The positive pregnancy test sends shivers down your spine, and immediately the tears start to fall. Your partner reacts similarly—excited, and that emotion quickly gets tempered. This is a fairly typical reaction to a pregnancy after loss (PAL). What had previously been experienced as excitement (maybe mixed in with some fear of the unknown) has now shifted to fear if the pregnancy doesn’t work out again, and maybe a small twinge of hope that it will be OK.

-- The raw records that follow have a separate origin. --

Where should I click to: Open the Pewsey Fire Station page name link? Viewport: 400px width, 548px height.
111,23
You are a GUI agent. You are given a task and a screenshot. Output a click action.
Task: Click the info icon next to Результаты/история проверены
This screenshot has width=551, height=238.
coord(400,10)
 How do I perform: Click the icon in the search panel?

A subsequent pregnancy after loss has its hallmark as mixed emotions. For many people, it doesn’t mark the end of their grief journey, but a new complex beginning of it. Each step beyond when the previous loss had occurred marks the hope that things will be different and the concern that this baby will also be elusive. It marks the first of many steps that this subsequent baby (and parents) will see what were missed the previous time. A pregnancy after loss can be caught up in many iterations: for some it can be redemptive in the sense that their body can now accomplish carrying a baby. It can fill a sense of need for identity, specifically as a mother. It can restore trust in one’s body.

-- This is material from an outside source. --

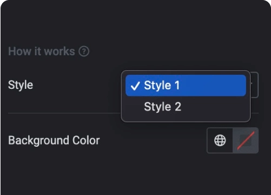Click the checkmark beside Style 1
Screen dimensions: 271x195
(135, 86)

These are some big tasks for a pregnancy to carry out, and many women don’t realize that their PAL is marked with additional meaning for them. It might mean simply fighting the daily fear that something will go wrong or trying to build a relationship with this new baby while not building up too much hope. A PAL is balancing attachment and protection. For those in the pregnant mom’s support circle, there is the hope that this new pregnancy will undo the grief that the previous pregnancy brought with it. The fantasy is that once a healthy baby is born, the mother will no longer yearn for the one(s) that weren’t. This new baby will only bring happiness to the family and will symbolize a new chapter and healing. Again, these are lofty goals to put on a baby.
Many women grieve more once their subsequent child is born for the child who was lost, because only now do they have a full understanding of all that was previously taken from them. These women, while celebrating firsts, might also simultaneously mourn those firsts that were never seen with the child that was lost. This can be confusing to family and friends, as the birth compounds the mourning. Some new moms might have difficulties enjoying the experience of motherhood as the fear looms that this baby will also be taken away.
There is a constant balancing of emotions during and after a pregnancy after loss, the the cycle of grief changes and evolves with a new baby. Expecting and being able to embrace the seemingly contrasting feelings (that sometimes choose to exist simultaneously) has no magic formula to follow. Each woman absorbs the ebb and flow of these feelings in her own way.